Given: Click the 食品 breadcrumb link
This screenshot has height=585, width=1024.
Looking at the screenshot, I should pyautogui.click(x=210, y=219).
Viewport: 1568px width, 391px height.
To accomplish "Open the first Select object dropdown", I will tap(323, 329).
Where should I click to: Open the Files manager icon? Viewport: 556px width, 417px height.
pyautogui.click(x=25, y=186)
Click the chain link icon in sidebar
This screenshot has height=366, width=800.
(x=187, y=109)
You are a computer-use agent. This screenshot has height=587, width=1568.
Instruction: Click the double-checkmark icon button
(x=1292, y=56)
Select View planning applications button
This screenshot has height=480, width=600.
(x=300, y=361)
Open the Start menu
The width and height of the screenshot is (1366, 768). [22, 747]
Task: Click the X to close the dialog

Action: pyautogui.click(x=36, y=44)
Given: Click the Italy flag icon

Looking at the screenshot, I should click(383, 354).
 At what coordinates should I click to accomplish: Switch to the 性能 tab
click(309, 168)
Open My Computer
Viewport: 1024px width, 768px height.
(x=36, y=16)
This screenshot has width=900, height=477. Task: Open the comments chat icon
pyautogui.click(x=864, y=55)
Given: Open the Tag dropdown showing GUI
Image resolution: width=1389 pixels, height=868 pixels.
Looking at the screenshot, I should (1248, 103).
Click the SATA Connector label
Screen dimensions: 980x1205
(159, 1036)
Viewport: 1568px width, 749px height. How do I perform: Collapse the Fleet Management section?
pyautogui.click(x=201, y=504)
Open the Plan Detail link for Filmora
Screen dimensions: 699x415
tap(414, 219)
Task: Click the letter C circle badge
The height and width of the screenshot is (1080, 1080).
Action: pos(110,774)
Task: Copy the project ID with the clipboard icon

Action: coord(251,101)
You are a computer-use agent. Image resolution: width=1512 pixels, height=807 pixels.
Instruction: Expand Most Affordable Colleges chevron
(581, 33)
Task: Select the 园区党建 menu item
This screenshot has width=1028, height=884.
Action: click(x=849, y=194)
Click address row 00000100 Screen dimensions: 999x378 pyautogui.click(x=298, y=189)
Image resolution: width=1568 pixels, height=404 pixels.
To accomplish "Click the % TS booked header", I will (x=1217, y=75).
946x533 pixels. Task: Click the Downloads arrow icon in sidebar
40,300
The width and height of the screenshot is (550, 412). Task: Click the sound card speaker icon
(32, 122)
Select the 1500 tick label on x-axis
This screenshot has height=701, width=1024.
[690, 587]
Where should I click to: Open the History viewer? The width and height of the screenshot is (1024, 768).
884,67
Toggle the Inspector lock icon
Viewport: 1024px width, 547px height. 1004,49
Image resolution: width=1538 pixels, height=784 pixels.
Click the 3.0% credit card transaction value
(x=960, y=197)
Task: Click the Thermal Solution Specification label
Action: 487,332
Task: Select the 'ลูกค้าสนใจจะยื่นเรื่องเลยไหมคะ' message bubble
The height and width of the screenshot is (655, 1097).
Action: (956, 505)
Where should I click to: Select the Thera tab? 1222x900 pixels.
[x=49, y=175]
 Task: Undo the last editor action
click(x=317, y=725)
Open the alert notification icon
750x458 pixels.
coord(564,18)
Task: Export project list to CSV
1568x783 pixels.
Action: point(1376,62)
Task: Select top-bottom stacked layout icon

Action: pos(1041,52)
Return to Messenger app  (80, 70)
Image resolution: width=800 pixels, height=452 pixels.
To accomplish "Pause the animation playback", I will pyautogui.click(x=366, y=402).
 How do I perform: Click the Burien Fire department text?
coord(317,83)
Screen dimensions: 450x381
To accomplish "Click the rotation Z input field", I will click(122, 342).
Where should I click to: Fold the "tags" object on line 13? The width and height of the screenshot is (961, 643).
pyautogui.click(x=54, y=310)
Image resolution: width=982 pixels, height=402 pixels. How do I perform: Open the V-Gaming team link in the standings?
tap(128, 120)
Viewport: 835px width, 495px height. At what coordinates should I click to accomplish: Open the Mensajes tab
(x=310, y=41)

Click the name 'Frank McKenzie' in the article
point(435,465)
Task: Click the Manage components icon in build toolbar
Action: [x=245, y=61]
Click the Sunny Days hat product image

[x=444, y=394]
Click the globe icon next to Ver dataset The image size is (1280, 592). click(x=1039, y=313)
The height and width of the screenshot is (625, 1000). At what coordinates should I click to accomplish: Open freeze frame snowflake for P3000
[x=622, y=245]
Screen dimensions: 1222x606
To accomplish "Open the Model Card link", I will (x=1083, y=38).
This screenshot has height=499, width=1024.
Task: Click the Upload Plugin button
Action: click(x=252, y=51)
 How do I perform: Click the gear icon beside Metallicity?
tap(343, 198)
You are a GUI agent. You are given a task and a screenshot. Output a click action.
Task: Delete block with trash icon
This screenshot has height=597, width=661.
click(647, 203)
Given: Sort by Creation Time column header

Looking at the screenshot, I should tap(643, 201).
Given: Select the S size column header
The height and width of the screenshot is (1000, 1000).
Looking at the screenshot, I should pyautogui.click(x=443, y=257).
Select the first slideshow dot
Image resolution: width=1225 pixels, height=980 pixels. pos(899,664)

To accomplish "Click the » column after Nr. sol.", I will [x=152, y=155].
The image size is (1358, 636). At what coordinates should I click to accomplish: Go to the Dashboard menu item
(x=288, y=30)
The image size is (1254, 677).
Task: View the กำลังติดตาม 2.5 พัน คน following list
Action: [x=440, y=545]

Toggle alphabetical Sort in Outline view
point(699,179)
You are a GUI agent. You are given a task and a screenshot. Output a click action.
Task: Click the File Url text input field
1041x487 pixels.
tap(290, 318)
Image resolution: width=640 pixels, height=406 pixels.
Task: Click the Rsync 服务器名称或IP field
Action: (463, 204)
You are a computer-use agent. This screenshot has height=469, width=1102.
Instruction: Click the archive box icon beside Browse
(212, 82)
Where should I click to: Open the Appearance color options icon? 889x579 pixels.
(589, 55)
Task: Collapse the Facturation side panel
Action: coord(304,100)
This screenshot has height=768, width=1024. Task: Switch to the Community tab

----------

- Task goal:
Please retype every entry above exactly as it stands.

- Result below:
Given: Click the 食品 breadcrumb link
This screenshot has height=585, width=1024.
Looking at the screenshot, I should pyautogui.click(x=210, y=219).
Viewport: 1568px width, 391px height.
To accomplish "Open the first Select object dropdown", I will tap(323, 329).
Where should I click to: Open the Files manager icon? Viewport: 556px width, 417px height.
pyautogui.click(x=25, y=186)
Click the chain link icon in sidebar
This screenshot has height=366, width=800.
(x=187, y=109)
You are a computer-use agent. This screenshot has height=587, width=1568.
Instruction: Click the double-checkmark icon button
(x=1292, y=56)
Select View planning applications button
This screenshot has height=480, width=600.
(x=300, y=361)
Open the Start menu
The width and height of the screenshot is (1366, 768). [22, 747]
Task: Click the X to close the dialog

Action: pyautogui.click(x=36, y=44)
Given: Click the Italy flag icon

Looking at the screenshot, I should click(383, 354).
 At what coordinates should I click to accomplish: Switch to the 性能 tab
click(309, 168)
Open My Computer
Viewport: 1024px width, 768px height.
(x=36, y=16)
This screenshot has width=900, height=477. Task: Open the comments chat icon
pyautogui.click(x=864, y=55)
Given: Open the Tag dropdown showing GUI
Image resolution: width=1389 pixels, height=868 pixels.
Looking at the screenshot, I should (1248, 103).
Click the SATA Connector label
Screen dimensions: 980x1205
(159, 1036)
Viewport: 1568px width, 749px height. How do I perform: Collapse the Fleet Management section?
pyautogui.click(x=201, y=504)
Open the Plan Detail link for Filmora
Screen dimensions: 699x415
tap(414, 219)
Task: Click the letter C circle badge
The height and width of the screenshot is (1080, 1080).
Action: pos(110,774)
Task: Copy the project ID with the clipboard icon

Action: coord(251,101)
You are a computer-use agent. Image resolution: width=1512 pixels, height=807 pixels.
Instruction: Expand Most Affordable Colleges chevron
(581, 33)
Task: Select the 园区党建 menu item
This screenshot has width=1028, height=884.
Action: click(x=849, y=194)
Click address row 00000100 Screen dimensions: 999x378 pyautogui.click(x=298, y=189)
Image resolution: width=1568 pixels, height=404 pixels.
To accomplish "Click the % TS booked header", I will (x=1217, y=75).
946x533 pixels. Task: Click the Downloads arrow icon in sidebar
40,300
The width and height of the screenshot is (550, 412). Task: Click the sound card speaker icon
(32, 122)
Select the 1500 tick label on x-axis
This screenshot has height=701, width=1024.
[690, 587]
Where should I click to: Open the History viewer? The width and height of the screenshot is (1024, 768).
884,67
Toggle the Inspector lock icon
Viewport: 1024px width, 547px height. 1004,49
Image resolution: width=1538 pixels, height=784 pixels.
Click the 3.0% credit card transaction value
(x=960, y=197)
Task: Click the Thermal Solution Specification label
Action: 487,332
Task: Select the 'ลูกค้าสนใจจะยื่นเรื่องเลยไหมคะ' message bubble
The height and width of the screenshot is (655, 1097).
Action: (956, 505)
Where should I click to: Select the Thera tab? 1222x900 pixels.
[x=49, y=175]
 Task: Undo the last editor action
click(x=317, y=725)
Open the alert notification icon
750x458 pixels.
coord(564,18)
Task: Export project list to CSV
1568x783 pixels.
Action: point(1376,62)
Task: Select top-bottom stacked layout icon

Action: pos(1041,52)
Return to Messenger app  (80, 70)
Image resolution: width=800 pixels, height=452 pixels.
To accomplish "Pause the animation playback", I will pyautogui.click(x=366, y=402).
 How do I perform: Click the Burien Fire department text?
coord(317,83)
Screen dimensions: 450x381
To accomplish "Click the rotation Z input field", I will click(122, 342).
Where should I click to: Fold the "tags" object on line 13? The width and height of the screenshot is (961, 643).
pyautogui.click(x=54, y=310)
Image resolution: width=982 pixels, height=402 pixels. How do I perform: Open the V-Gaming team link in the standings?
tap(128, 120)
Viewport: 835px width, 495px height. At what coordinates should I click to accomplish: Open the Mensajes tab
(x=310, y=41)

Click the name 'Frank McKenzie' in the article
point(435,465)
Task: Click the Manage components icon in build toolbar
Action: [x=245, y=61]
Click the Sunny Days hat product image

[x=444, y=394]
Click the globe icon next to Ver dataset The image size is (1280, 592). click(x=1039, y=313)
The height and width of the screenshot is (625, 1000). At what coordinates should I click to accomplish: Open freeze frame snowflake for P3000
[x=622, y=245]
Screen dimensions: 1222x606
To accomplish "Open the Model Card link", I will (x=1083, y=38).
This screenshot has height=499, width=1024.
Task: Click the Upload Plugin button
Action: click(x=252, y=51)
 How do I perform: Click the gear icon beside Metallicity?
tap(343, 198)
You are a GUI agent. You are given a task and a screenshot. Output a click action.
Task: Delete block with trash icon
This screenshot has height=597, width=661.
click(647, 203)
Given: Sort by Creation Time column header

Looking at the screenshot, I should tap(643, 201).
Given: Select the S size column header
The height and width of the screenshot is (1000, 1000).
Looking at the screenshot, I should pyautogui.click(x=443, y=257).
Select the first slideshow dot
Image resolution: width=1225 pixels, height=980 pixels. pos(899,664)

To accomplish "Click the » column after Nr. sol.", I will [x=152, y=155].
The image size is (1358, 636). At what coordinates should I click to accomplish: Go to the Dashboard menu item
(x=288, y=30)
The image size is (1254, 677).
Task: View the กำลังติดตาม 2.5 พัน คน following list
Action: [x=440, y=545]

Toggle alphabetical Sort in Outline view
point(699,179)
You are a GUI agent. You are given a task and a screenshot. Output a click action.
Task: Click the File Url text input field
1041x487 pixels.
tap(290, 318)
Image resolution: width=640 pixels, height=406 pixels.
Task: Click the Rsync 服务器名称或IP field
Action: (463, 204)
You are a computer-use agent. This screenshot has height=469, width=1102.
Instruction: Click the archive box icon beside Browse
(212, 82)
Where should I click to: Open the Appearance color options icon? 889x579 pixels.
(589, 55)
Task: Collapse the Facturation side panel
Action: coord(304,100)
This screenshot has height=768, width=1024. Task: Switch to the Community tab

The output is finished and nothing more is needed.